[Start of section]
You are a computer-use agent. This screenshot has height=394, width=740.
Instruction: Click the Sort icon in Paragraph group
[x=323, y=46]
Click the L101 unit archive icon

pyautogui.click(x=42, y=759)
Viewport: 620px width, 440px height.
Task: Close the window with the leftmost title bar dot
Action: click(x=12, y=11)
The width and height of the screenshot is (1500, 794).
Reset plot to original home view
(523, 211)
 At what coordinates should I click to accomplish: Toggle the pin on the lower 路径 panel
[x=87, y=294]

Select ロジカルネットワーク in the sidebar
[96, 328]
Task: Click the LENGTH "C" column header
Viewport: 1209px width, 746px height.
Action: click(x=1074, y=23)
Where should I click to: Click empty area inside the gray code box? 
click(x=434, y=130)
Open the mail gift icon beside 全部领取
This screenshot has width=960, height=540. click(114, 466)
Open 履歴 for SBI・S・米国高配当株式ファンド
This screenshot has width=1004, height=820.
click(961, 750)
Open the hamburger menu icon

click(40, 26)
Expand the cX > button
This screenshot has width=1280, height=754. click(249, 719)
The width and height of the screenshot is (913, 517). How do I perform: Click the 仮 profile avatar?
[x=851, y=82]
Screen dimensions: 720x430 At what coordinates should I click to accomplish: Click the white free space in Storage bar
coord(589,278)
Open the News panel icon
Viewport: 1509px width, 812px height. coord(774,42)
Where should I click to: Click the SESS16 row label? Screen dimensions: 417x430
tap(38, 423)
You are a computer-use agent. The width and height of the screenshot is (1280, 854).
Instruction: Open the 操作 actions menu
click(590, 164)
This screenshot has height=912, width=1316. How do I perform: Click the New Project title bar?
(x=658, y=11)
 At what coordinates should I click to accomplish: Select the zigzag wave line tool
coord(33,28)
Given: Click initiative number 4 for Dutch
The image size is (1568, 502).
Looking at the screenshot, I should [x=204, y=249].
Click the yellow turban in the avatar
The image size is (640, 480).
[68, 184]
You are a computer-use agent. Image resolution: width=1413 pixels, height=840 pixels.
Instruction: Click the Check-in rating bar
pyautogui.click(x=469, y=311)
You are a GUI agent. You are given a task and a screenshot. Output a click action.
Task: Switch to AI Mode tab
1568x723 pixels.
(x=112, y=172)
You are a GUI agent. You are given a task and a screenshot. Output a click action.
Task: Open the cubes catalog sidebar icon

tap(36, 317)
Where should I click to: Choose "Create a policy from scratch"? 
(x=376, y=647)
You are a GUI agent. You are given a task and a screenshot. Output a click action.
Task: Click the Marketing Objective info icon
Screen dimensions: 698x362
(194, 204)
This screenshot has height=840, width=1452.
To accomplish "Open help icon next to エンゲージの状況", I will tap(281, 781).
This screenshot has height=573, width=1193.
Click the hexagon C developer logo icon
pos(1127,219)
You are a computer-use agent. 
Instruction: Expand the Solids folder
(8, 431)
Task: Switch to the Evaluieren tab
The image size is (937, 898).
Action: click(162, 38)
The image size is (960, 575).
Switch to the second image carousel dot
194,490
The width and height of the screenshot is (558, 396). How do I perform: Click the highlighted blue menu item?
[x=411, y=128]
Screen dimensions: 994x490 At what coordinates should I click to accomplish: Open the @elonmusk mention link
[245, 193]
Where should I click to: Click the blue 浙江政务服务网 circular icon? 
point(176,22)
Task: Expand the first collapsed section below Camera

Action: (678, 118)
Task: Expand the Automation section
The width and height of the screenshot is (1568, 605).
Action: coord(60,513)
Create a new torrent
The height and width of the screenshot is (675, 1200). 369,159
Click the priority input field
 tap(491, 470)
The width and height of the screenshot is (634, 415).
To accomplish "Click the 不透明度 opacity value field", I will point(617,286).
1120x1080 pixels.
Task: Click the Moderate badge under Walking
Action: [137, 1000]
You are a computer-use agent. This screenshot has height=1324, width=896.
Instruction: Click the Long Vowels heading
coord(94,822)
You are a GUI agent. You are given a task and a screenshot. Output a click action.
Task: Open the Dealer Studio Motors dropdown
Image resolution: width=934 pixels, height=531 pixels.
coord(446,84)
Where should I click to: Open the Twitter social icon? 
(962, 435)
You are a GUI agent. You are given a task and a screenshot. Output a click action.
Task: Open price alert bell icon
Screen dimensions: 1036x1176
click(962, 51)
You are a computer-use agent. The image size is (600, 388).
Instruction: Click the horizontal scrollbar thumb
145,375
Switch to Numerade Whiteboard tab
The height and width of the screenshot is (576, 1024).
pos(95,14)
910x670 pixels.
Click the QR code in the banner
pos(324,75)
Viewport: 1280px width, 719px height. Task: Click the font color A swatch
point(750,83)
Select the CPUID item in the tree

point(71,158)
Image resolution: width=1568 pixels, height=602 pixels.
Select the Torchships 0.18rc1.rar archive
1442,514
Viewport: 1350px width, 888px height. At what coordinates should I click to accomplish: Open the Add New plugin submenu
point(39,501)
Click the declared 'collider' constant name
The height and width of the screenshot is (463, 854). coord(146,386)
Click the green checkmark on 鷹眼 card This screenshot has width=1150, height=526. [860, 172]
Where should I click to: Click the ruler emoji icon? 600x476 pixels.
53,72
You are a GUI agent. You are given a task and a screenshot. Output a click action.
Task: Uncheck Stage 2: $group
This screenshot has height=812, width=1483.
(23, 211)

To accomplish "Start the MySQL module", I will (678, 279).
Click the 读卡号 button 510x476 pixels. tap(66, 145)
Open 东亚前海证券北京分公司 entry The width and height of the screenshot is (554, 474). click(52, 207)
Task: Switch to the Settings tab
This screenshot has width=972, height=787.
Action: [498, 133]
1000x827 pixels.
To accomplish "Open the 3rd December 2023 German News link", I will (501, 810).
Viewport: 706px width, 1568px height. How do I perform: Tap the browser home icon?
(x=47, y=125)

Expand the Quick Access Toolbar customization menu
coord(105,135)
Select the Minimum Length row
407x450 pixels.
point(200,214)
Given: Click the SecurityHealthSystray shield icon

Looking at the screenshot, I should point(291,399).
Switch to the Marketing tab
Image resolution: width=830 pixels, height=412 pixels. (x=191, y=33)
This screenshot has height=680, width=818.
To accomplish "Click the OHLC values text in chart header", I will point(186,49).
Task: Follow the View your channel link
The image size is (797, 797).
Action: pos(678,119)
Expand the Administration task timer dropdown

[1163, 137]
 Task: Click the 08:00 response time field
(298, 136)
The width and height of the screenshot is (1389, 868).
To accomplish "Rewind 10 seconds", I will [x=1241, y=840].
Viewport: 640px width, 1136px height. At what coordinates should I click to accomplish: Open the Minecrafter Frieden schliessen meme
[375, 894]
[End of section]
Which lines above include "header"? Show each of them by copying it.

-- YOUR RESPONSE --
Task: Click the LENGTH "C" column header
To accomplish "Click the OHLC values text in chart header", I will point(186,49).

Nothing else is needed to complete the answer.